Not that I’ll admit to anyone
.

“Oh. Of course. Thanks.”

The place was so dark, she had trouble adjusting her eyes. Blackness shredded by the molecules of light illuminated the stage from the booth located high on one wall. Red and yellow mingled diffusely with the darkness, creating a surreal atmosphere for the four bodies totally immersed in the music they were creating. The room was packed with people screaming their approval at the band, bodies so jammed together caught up in the heavy beat filling the room that Emma had trouble inching her way in. Feverish energy crackled in the air, sizzling all around her. So palpable she felt it scorching her skin, and she realized just how appropriate the band’s name was.

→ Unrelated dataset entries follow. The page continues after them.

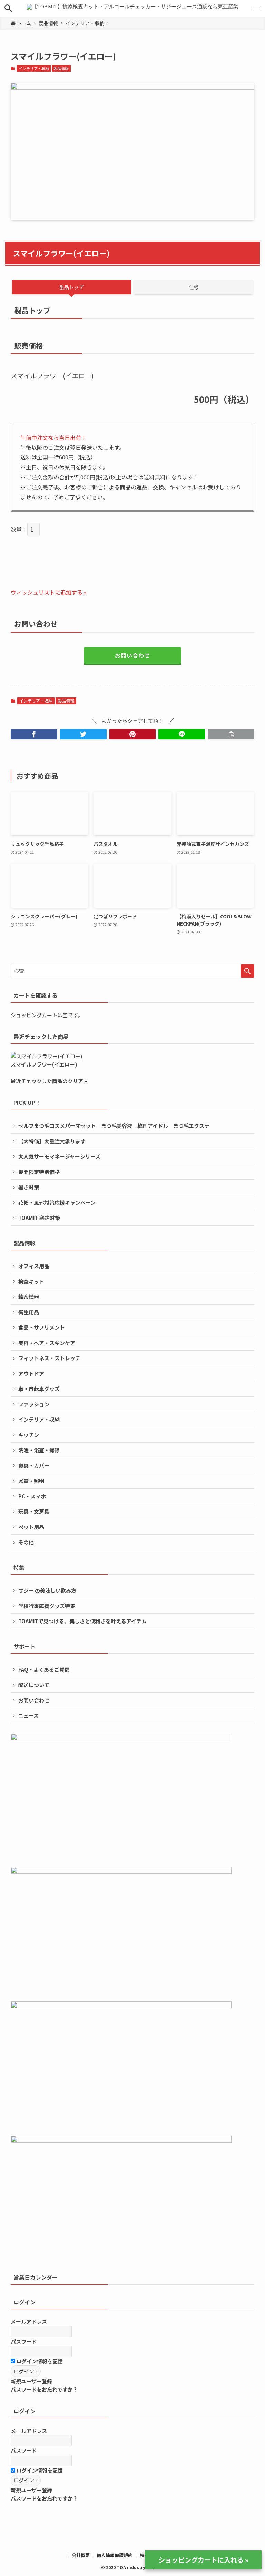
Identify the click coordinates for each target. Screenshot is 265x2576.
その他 (26, 1542)
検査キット (31, 1281)
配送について (33, 1684)
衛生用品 (28, 1312)
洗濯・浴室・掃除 (39, 1450)
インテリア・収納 (34, 68)
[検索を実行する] (247, 971)
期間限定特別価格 (39, 1171)
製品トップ (71, 287)
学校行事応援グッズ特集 (46, 1605)
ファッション (33, 1404)
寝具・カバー (33, 1465)
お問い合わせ (132, 655)
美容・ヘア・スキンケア (46, 1342)
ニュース (28, 1715)
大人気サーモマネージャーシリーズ (59, 1156)
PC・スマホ (32, 1496)
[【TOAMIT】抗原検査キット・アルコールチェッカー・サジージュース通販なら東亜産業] (132, 8)
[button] (8, 8)
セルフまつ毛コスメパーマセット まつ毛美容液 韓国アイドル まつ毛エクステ (113, 1125)
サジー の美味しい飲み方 (47, 1590)
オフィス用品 (33, 1266)
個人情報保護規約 (114, 2555)
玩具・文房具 (33, 1511)
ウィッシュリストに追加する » (49, 592)
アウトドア (31, 1373)
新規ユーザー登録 (31, 2381)
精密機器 (28, 1296)
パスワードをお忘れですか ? (44, 2389)
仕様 (193, 287)
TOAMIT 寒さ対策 (39, 1217)
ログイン (24, 2302)
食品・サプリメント (41, 1327)
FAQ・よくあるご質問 (44, 1669)
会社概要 (81, 2555)
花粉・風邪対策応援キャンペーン (57, 1202)
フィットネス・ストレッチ (49, 1358)
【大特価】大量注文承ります (52, 1141)
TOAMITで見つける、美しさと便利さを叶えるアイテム (82, 1621)
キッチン (28, 1434)
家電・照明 (31, 1480)
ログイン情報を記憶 (39, 2361)
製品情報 (61, 68)
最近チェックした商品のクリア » (49, 1080)
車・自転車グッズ (39, 1388)
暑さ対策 (28, 1187)
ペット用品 (31, 1527)
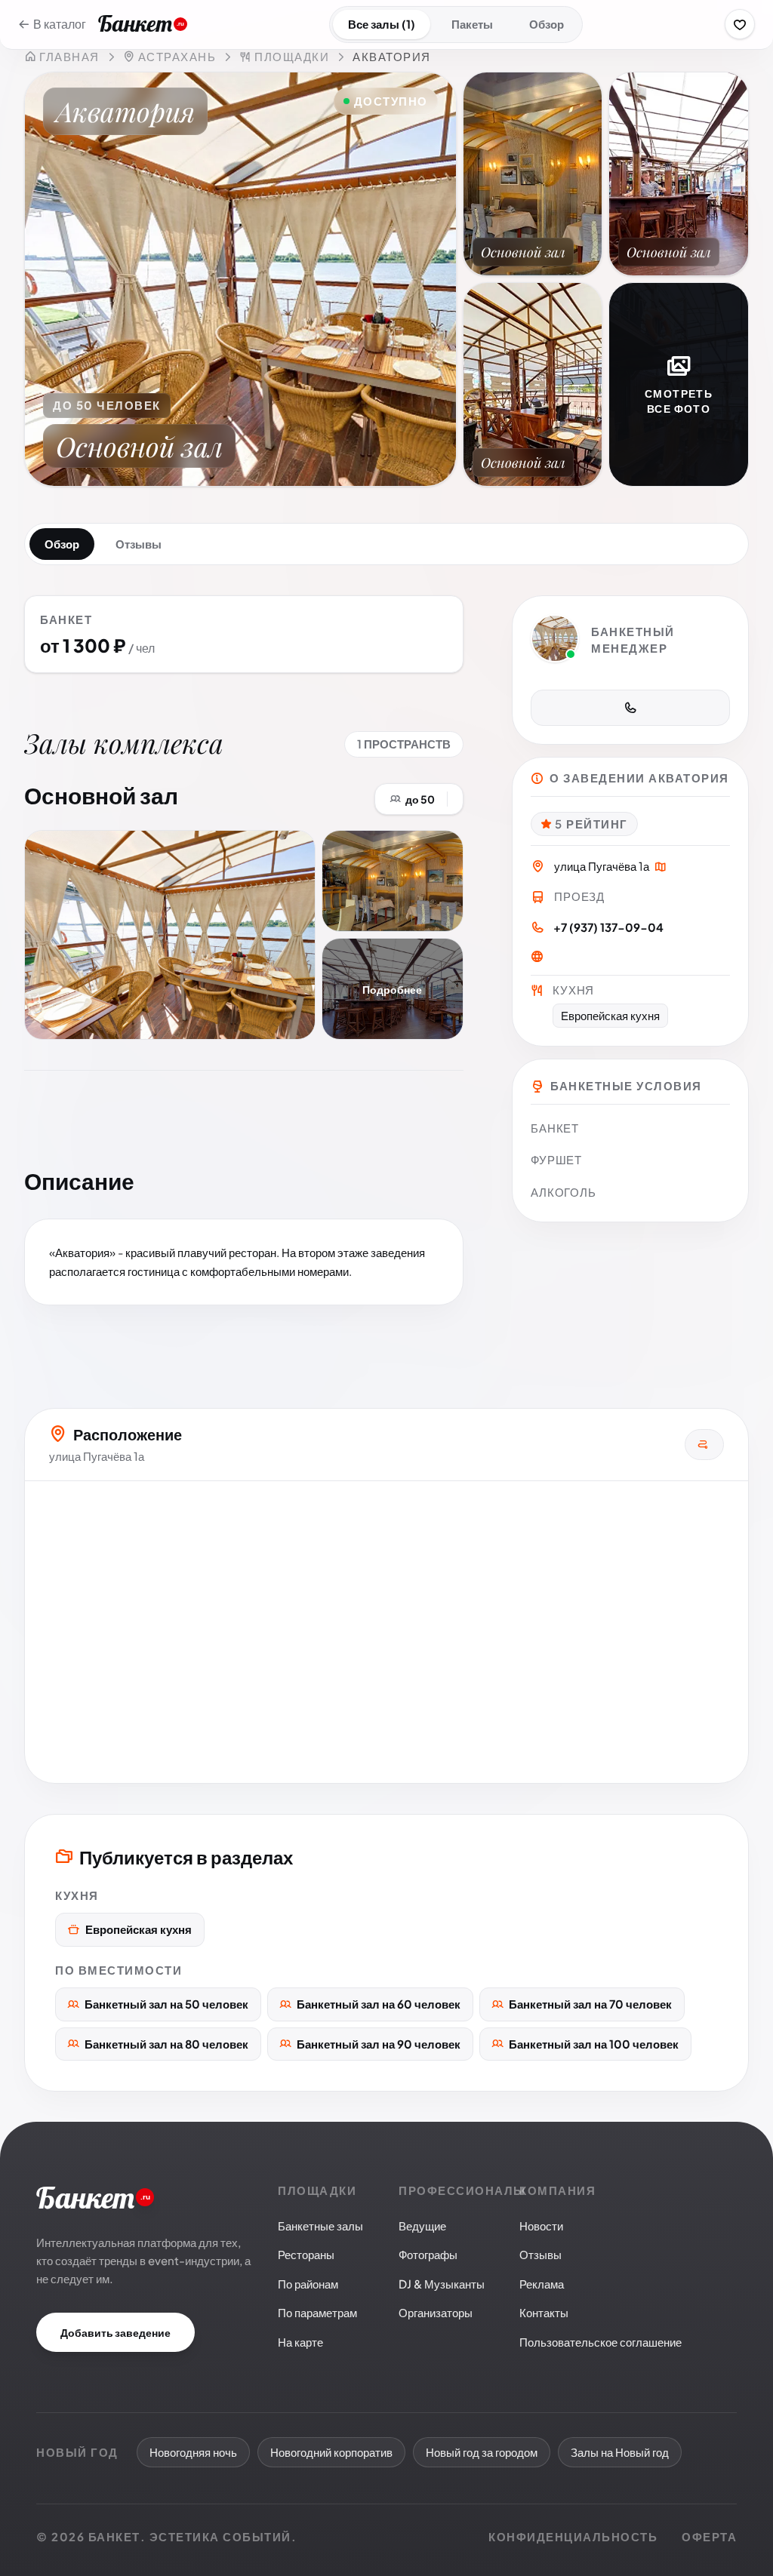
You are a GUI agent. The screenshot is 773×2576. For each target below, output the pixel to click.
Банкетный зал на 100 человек (594, 2044)
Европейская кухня (138, 1929)
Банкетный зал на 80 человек (166, 2044)
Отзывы (138, 543)
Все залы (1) (381, 24)
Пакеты (472, 24)
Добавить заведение (115, 2332)
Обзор (546, 24)
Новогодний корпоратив (331, 2452)
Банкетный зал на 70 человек (590, 2004)
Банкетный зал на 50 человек (166, 2004)
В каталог (59, 24)
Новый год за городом (481, 2452)
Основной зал (101, 795)
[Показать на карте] (660, 868)
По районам (308, 2283)
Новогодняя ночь (193, 2452)
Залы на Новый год (620, 2452)
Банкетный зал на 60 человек (378, 2004)
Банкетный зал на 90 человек (378, 2044)
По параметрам (317, 2312)
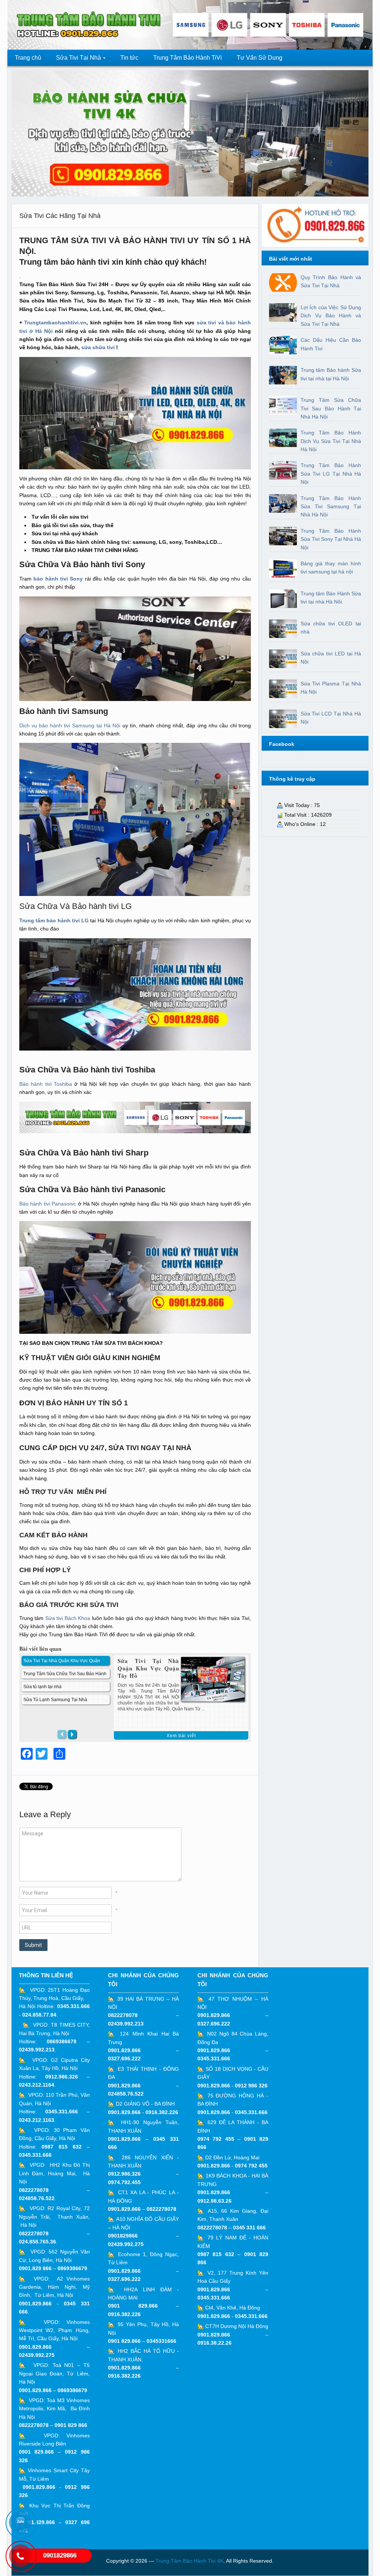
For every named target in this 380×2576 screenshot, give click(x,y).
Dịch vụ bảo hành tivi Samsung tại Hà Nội (70, 725)
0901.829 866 (35, 2268)
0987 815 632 (62, 2147)
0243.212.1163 (36, 2120)
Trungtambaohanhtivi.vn (55, 322)
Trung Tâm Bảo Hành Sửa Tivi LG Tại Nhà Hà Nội (331, 473)
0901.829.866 (35, 2304)
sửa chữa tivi (98, 347)
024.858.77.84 (39, 2015)
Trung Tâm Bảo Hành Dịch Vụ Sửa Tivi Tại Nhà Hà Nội (331, 441)
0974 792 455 (215, 2139)
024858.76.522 (37, 2198)
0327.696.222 (124, 2058)
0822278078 (34, 2190)
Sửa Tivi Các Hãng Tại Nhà (60, 215)
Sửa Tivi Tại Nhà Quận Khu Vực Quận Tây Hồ (148, 1668)
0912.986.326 (61, 2077)
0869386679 (61, 2041)
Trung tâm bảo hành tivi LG (54, 920)
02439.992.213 (37, 2050)
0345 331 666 (249, 2228)
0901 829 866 (71, 2425)
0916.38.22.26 (214, 2343)
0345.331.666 (73, 2006)
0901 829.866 (36, 2452)
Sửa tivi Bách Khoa (68, 1618)
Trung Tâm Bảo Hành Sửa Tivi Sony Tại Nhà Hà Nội (331, 539)
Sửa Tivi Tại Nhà (75, 59)
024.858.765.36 (37, 2242)
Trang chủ (28, 57)
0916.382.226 (161, 2112)
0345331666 (161, 2341)
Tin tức (129, 57)
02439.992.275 (37, 2355)
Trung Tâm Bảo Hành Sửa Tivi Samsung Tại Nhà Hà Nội (331, 506)
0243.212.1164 (36, 2085)
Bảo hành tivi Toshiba (45, 1084)
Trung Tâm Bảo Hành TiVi (187, 57)
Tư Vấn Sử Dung (259, 57)
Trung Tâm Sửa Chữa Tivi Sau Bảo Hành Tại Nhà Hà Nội (331, 408)
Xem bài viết (181, 1735)
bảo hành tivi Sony (58, 579)
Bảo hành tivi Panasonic (47, 1204)
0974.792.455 (124, 2182)
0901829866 (123, 2236)
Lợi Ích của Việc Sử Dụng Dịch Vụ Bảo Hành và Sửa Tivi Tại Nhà (331, 315)
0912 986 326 (251, 2086)
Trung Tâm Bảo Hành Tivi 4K (189, 2561)
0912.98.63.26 (214, 2201)
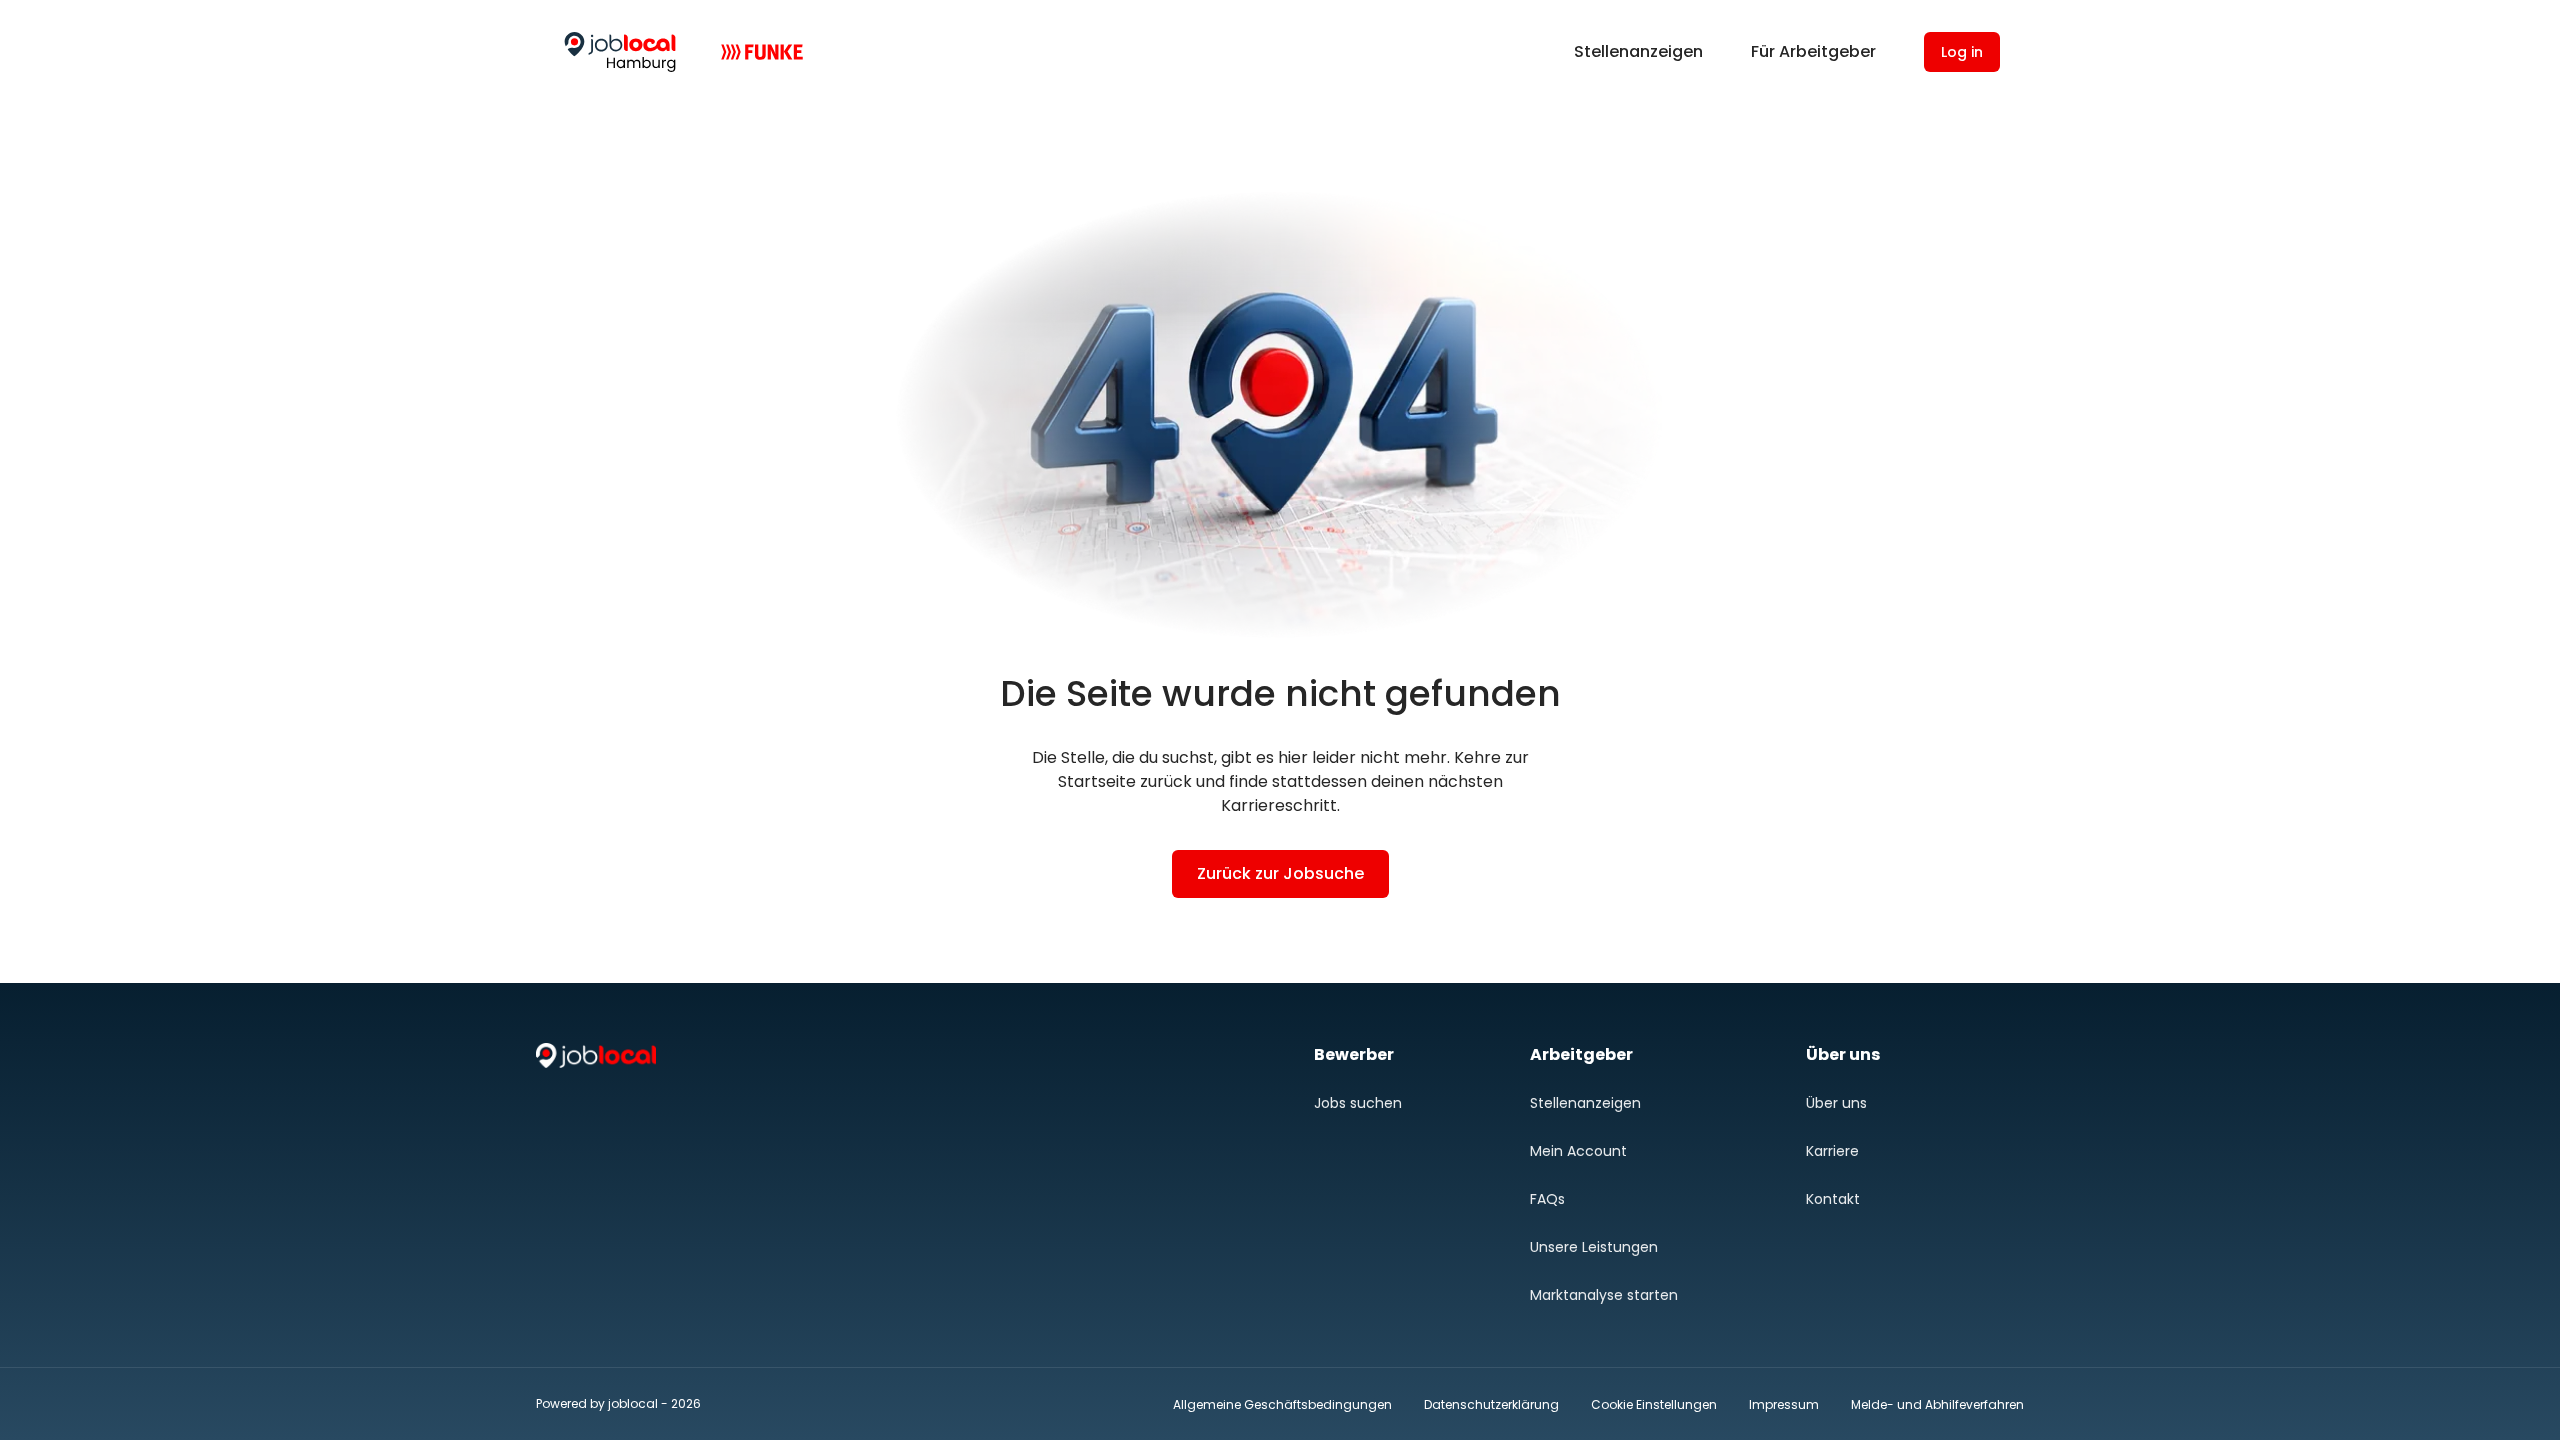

Emma stared at the crowd, at the bodies moving suggestively, almost as if they were having sex to music. She’d never seen anything like it and it shocked her to the core. Then a strange heat surged through her own body, and she had trouble catching her breath. Not the suffocating feeling from earlier but something new, something that stimulated every one of her senses. For a moment, she wondered if she had wandered into an alternate universe, one where the outside world ceased to exist.

A drink, that’s what I need
. Something to calm her jittery nerves. Wriggling her way to the bar, she ordered a beer. Although she seldom drank, it seemed the easiest thing to order in all the chaos. Anyway, tonight was a night for new experiences, and she didn’t think many of the people in here were drinking diet sodas.